Content uploaded by Naruemon Wattanapongsakorn
Author content
All content in this area was uploaded by Naruemon Wattanapongsakorn on Mar 10, 2015
Content may be subject to copyright.
Hybrid Neural Networks for Intrusion Detection System
Chaivat Jirapummin1, Naruemon Wattanapongsakorn1 and Prasert Kanthamanon2
1Department of Computer Engineering, Faculty of Engineering,
King Mongkut’s University of Technology Thonburi,
91 Prach-Uthit Road, Bangkok 10140, Thailand
Tel. +66-2-470-9089, Fax.: +66-2-872-5050
2School of Information Technology
King Mongkut’s University of Technology Thonburi,
91 Prach-Uthit Road, Bangkok 10140, Thailand
e-mails : naruemon@cpe.kmutt.ac.th, prasert@it.kmutt.ac.th
Abstract: Network based intrusion detection system is a
computer network security tool. In this paper, we present an
intrusion detection system based on Self-Organizing Maps
(SOM) and Resilient Propagation Neural Network (RPROP)

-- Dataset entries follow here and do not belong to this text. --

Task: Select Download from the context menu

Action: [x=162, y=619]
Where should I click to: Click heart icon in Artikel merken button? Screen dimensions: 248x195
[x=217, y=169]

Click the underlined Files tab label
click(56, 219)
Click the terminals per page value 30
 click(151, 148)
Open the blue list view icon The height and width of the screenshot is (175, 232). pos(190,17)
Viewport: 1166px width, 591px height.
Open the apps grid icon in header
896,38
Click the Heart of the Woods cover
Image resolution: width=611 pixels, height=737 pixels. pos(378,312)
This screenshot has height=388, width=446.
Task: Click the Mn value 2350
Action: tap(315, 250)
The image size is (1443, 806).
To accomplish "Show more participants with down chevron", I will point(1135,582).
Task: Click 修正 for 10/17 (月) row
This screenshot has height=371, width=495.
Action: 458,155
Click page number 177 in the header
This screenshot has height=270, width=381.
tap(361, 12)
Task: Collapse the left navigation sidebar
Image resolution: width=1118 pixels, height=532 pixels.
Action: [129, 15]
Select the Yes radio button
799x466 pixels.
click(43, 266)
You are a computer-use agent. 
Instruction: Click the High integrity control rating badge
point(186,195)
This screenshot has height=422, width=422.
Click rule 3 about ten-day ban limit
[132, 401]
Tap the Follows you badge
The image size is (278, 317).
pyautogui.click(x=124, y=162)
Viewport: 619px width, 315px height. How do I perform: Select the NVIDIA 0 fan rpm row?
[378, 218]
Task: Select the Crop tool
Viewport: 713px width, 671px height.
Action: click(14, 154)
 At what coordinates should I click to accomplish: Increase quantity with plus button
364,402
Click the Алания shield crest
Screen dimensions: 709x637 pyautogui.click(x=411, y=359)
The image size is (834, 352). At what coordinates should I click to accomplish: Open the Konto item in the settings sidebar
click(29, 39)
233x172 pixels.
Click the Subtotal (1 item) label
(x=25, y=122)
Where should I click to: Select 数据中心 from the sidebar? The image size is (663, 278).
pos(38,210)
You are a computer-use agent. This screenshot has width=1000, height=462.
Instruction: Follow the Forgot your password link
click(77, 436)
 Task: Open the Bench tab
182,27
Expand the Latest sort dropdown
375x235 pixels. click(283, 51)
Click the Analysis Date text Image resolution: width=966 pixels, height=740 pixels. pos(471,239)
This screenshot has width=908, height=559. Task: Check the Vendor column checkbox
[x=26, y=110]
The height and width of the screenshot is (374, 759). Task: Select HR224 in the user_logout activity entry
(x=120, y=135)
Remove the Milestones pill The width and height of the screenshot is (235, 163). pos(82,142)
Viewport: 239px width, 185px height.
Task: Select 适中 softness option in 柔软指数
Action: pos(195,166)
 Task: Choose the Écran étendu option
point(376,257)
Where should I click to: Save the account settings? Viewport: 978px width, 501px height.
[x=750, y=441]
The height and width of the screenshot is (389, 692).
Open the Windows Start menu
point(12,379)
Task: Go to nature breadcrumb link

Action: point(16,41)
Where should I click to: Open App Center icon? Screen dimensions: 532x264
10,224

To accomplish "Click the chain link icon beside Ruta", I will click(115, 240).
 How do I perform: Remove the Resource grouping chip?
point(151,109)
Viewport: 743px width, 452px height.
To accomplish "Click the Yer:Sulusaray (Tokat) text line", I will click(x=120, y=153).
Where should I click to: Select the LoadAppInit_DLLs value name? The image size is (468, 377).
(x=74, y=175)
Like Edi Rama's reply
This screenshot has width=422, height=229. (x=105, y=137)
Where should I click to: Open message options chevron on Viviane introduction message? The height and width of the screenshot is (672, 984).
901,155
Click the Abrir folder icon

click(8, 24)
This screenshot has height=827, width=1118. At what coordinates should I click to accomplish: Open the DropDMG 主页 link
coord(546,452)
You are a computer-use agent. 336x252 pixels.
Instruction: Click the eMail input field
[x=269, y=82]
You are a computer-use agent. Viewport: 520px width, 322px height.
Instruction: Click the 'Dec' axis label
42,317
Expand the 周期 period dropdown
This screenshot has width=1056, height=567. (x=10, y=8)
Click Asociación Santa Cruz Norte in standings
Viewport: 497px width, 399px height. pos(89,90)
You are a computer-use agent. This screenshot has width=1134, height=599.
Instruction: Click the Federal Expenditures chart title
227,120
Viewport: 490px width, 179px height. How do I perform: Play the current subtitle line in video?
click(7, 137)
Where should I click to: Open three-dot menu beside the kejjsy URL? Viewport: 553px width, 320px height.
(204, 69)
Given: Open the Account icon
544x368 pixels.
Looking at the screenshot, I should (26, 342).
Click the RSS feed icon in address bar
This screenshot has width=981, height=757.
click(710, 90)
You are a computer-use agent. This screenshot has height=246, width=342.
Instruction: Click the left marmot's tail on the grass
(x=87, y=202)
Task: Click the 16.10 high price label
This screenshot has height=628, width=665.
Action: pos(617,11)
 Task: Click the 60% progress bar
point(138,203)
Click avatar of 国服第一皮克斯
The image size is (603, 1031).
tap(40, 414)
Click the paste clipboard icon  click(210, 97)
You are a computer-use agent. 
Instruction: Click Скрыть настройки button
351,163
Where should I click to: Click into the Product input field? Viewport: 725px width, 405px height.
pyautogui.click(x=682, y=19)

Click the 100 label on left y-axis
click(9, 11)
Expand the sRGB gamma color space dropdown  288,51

for visualizing and classifying intrusion and normal
patterns. We introduce a cluster matching equation for
finding principal associated components in component
planes. We apply data from The Third International
Knowledge Discovery and Data Mining Tools Competition
(KDD cup’99) for training and testing our prototype. From
our experimental results with different network data, our
scheme archives more than 90 percent detection rate, and
less than 5 percent false alarm rate in one SYN flooding and
two port scanning attack types.
Keywords: Intrusion Detection System (IDS), Network
Security, Self-Organizing Maps (SOM), Visualization,
Cluster Matching, Resilient Propagation Neural Network
(RPROP)
1. Introduction
Intrusion detection system (IDS) is used as a
second line of defense in computer security measures. It can
alert a network administrator when the network is attacked.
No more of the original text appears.